Su pasión por la economía le viene por parte de su padre, Fabián Estapé, uno de los economistas más influyentes de la transición, mientras que de su madre heredó su vocación de jurista. “Ella fue de las primeras mujeres en estudiar Derecho. El profesor de Derecho Canónico las invitaba a salir cuando aparecían temas escabrosos para que no mancillasen sus oídos”, recuerda divertida. Está casada con el psiquiatra Enrique Rojas y es madre de cuatro niñas.

–En la última promoción de notarios, el número de mujeres superaba al de hombres. ¿Cree que la mujer se ha incorporado suficientemente a las profesiones jurídicas en comparación con otros sectores laborales?
–Creo que sí. Hay una diferencia física básica entre el hombre y la mujer; es muy complicado que una mujer pueda estar, por ejemplo, dieciséis horas de pie haciendo un trasplante de hígado, porque físicamente no aguanta. En las profesiones jurídicas, en cambio, el físico no es un impedimento. Llevo quince años dando clases de introducción a la economía financiera en la Facultad de Derecho de la Complutense y siempre digo –en broma– que me las veo y me las deseo para dar una matrícula a un chico, porque casi no hay. ¿Por qué? Probablemente porque la mente femenina es muy ordenada y organizada, lo que ayuda muchísimo al estudio del Derecho. Si a ello le añadimos que en las oposiciones prima la constancia y la voluntad, características muy propias de la mujer, podemos dar con la clave. En cambio, no tenemos tanta genialidad como los hombres: no hay mujeres 'Picassos' o 'Mirós'.

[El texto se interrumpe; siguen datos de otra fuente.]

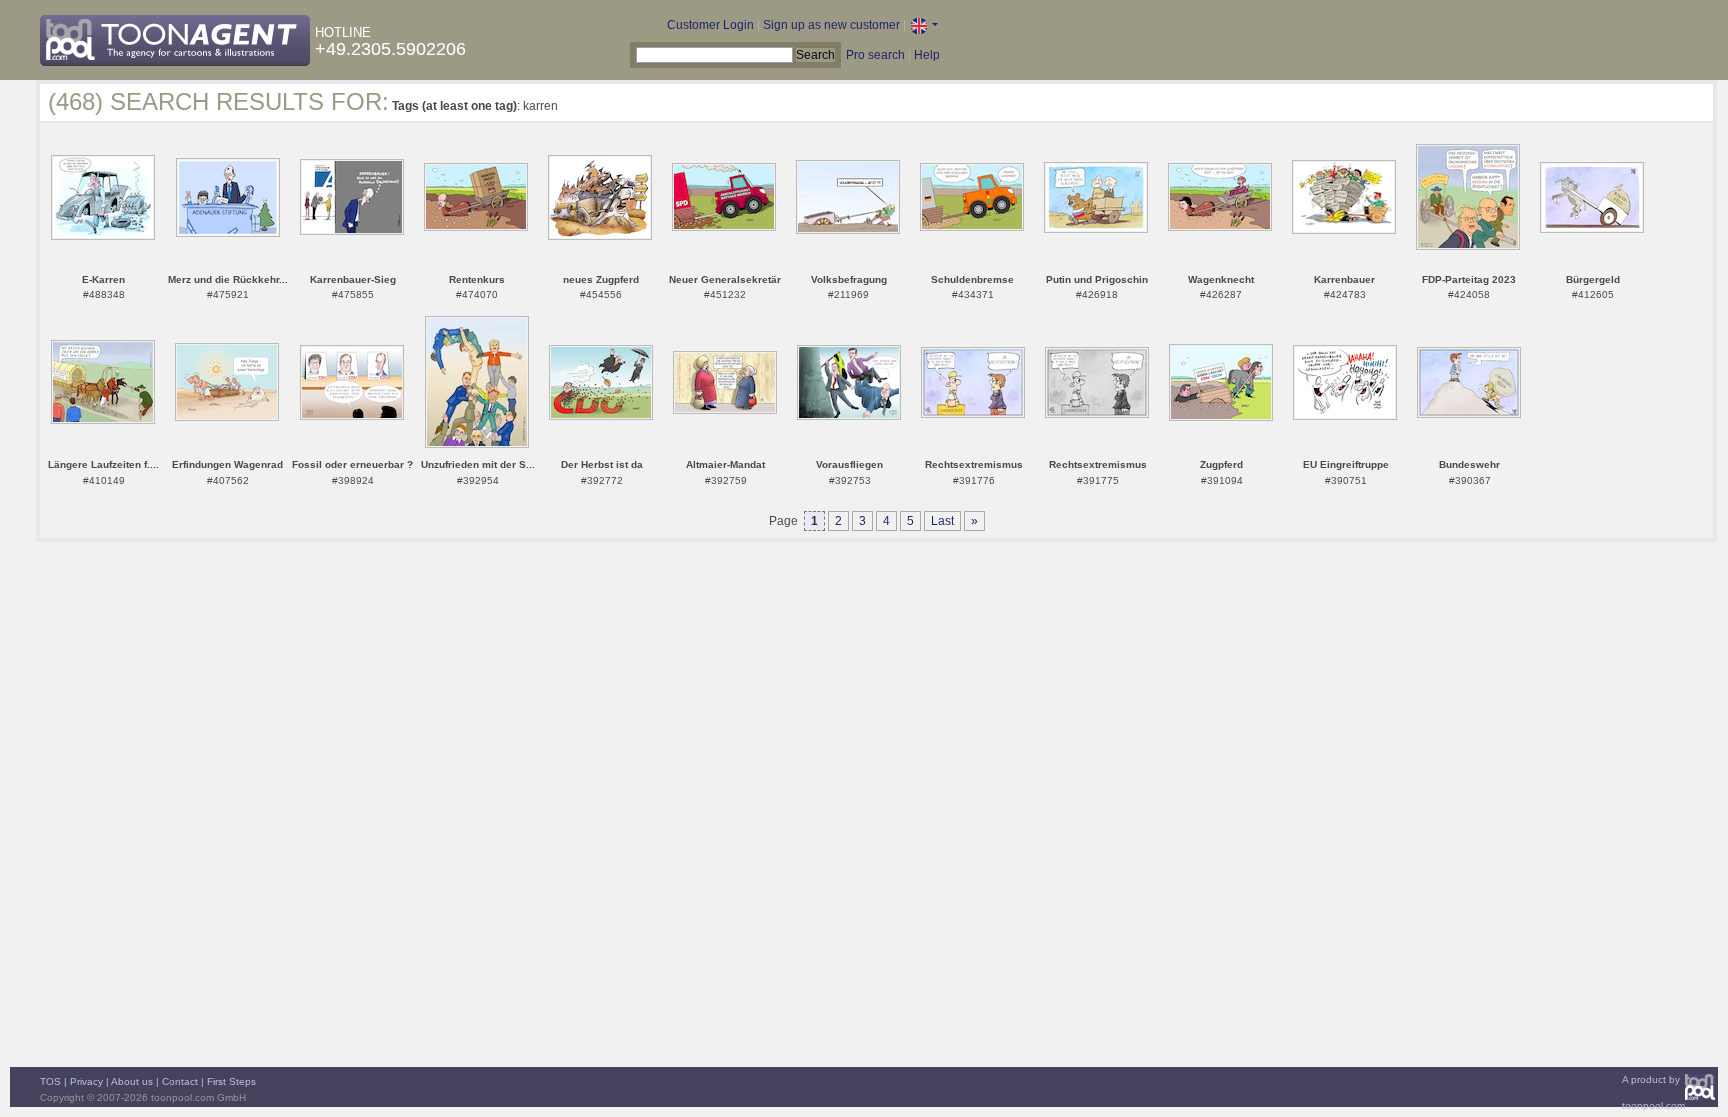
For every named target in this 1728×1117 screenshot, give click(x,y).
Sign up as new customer (831, 25)
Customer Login (710, 25)
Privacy (86, 1081)
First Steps (231, 1081)
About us (132, 1081)
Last (942, 521)
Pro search (875, 55)
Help (927, 55)
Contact (180, 1081)
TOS (50, 1081)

–Como Miembro de la Asociación Española de Directivos, ¿considera que en España existe ese 'techo de cristal' que impide a las mujeres acceder a los puestos de alta dirección?
–En nuestro país, el machismo se encuentra mucho más arraigado en las capas inferiores que en las capas altas de la sociedad. El problema creo que no se plantea en el acceso a la alta dirección, sino en el despegue profesional. Llega un momento en que la mujer afronta la maternidad y puede ser 'taponada', ahí es donde habría que ayudarla. Por eso llegan pocas mujeres a niveles altos de dirección.

Estoy en contra de la ley que impulsa la paridad en los consejos de administración. Creo que a la larga podría volverse en contra de las mujeres; podría llegar el momento en que las mujeres copáramos el setenta o el ochenta por ciento de las plazas y habría que hacer una ley de paridad 'a sensu contrario'.

–Desde su experiencia como madre de cuatro hijos, ¿ha podido conciliar su vida familiar y profesional de manera satisfactoria? ¿Considera positivas las medidas tomadas por el ejecutivo en este sentido, como la Ley de Igualdad que contempla medidas como la baja por paternidad?
–Rotundamente, no. Siempre tienes que estar sacrificando tiempo de la familia por el trabajo. Cualquier medida de apoyo a la familia y a la maternidad es positiva. Independientemente de nuestras convicciones e ideología, hay un hecho técnico: necesitamos que nazcan niños. Si hacemos abstracción de la población inmigrante, España sigue siendo el país de Europa con menor tasa de natalidad. Bienvenido sea el permiso por paternidad; pero creo más en las ayudas económicas, becas para guarderías o jornadas más flexibles. En España estamos un poco obsesionados con que trabaja más el que más horas hace; necesariamente no tiene que ser así.

–Usted colabora con diversas ONG y conoce de cerca la realidad de los colectivos más vulnerables. ¿Cree que este sector de la población está suficientemente protegido jurídica y económicamente? ¿Cómo ve el futuro de la Ley de Dependencia?
–Creo que en España cada vez hay una mayor conciencia solidaria por parte de todos, especialmente de las entidades financieras y grandes empresas que dotan cada vez mayores partidas a aspectos como la microfinanciación.

La Ley de Dependencia era necesaria, pero tenía que haber sido más consensuada. Es un tema que trasciende la política y en el que existe enfrentamiento, no sólo entre partidos sino también entre comunidades autónomas.